Stored items:
Content starts

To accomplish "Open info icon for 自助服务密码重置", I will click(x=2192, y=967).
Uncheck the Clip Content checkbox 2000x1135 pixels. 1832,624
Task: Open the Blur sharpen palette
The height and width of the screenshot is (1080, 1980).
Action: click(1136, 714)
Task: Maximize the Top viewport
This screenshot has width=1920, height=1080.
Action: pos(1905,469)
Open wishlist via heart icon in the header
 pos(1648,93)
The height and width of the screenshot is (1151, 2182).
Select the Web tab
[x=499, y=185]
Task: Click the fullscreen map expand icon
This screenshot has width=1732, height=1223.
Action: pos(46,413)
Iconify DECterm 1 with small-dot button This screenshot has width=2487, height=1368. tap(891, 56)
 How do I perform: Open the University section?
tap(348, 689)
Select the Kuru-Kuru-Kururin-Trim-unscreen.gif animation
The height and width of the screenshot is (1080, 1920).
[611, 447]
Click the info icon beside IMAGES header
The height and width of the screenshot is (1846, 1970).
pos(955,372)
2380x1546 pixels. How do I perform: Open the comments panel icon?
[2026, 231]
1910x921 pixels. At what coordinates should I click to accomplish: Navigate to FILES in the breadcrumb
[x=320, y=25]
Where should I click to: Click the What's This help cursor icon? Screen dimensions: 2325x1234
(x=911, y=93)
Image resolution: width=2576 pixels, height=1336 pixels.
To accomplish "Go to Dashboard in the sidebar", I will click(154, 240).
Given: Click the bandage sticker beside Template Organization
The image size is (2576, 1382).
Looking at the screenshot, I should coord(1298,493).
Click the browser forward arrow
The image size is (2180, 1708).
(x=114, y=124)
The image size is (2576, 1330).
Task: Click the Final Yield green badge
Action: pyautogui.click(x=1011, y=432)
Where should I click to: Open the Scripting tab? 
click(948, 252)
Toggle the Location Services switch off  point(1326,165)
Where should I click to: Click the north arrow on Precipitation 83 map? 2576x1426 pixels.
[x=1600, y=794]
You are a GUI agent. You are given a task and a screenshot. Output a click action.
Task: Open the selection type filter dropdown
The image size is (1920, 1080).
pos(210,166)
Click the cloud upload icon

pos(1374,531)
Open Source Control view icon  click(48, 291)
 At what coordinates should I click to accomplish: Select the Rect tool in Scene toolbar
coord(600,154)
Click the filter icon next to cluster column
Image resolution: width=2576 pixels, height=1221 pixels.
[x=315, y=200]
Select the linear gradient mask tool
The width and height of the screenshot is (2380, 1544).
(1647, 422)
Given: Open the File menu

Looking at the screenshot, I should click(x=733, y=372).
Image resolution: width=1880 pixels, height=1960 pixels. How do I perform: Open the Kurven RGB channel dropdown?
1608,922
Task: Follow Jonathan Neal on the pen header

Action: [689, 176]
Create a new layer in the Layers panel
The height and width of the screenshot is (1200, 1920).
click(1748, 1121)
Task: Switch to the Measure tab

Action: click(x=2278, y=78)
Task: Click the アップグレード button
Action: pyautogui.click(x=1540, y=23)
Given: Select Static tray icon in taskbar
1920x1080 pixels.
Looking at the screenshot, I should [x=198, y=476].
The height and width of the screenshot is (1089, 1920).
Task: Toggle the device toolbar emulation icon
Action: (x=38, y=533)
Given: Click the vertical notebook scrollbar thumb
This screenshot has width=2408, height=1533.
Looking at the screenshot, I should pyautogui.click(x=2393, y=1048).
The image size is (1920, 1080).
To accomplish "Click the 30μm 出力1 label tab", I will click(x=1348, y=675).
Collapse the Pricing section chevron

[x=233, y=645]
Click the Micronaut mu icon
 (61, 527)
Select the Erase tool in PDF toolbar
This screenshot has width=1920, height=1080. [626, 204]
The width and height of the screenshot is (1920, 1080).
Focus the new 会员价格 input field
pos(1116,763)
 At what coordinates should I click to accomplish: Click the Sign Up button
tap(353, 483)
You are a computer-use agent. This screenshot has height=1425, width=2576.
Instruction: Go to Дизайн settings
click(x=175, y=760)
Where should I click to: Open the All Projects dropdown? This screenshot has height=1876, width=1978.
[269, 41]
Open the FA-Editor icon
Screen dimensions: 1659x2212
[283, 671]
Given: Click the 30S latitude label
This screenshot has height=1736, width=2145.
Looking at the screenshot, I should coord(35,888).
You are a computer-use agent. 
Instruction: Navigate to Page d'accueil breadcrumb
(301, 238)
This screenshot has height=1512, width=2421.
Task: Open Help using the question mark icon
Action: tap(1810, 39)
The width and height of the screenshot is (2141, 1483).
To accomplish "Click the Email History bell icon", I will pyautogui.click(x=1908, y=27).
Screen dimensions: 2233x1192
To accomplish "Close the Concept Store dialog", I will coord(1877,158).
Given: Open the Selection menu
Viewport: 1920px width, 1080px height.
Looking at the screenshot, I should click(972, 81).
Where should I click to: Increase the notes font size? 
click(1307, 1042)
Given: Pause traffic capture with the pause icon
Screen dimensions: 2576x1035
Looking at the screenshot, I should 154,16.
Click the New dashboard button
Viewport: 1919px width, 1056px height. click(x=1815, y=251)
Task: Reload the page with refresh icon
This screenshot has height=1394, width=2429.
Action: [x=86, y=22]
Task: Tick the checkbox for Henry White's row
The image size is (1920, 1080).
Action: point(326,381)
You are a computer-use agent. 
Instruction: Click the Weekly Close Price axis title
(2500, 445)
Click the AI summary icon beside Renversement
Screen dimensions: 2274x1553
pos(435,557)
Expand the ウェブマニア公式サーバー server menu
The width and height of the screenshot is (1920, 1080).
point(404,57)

Content ends

TASK DETAILS :: Go through the data above and copy each line that holds the word "label".

RESPONSE TO THE TASK ::
To accomplish "Click the 30μm 出力1 label tab", I will click(x=1348, y=675).
Given: Click the 30S latitude label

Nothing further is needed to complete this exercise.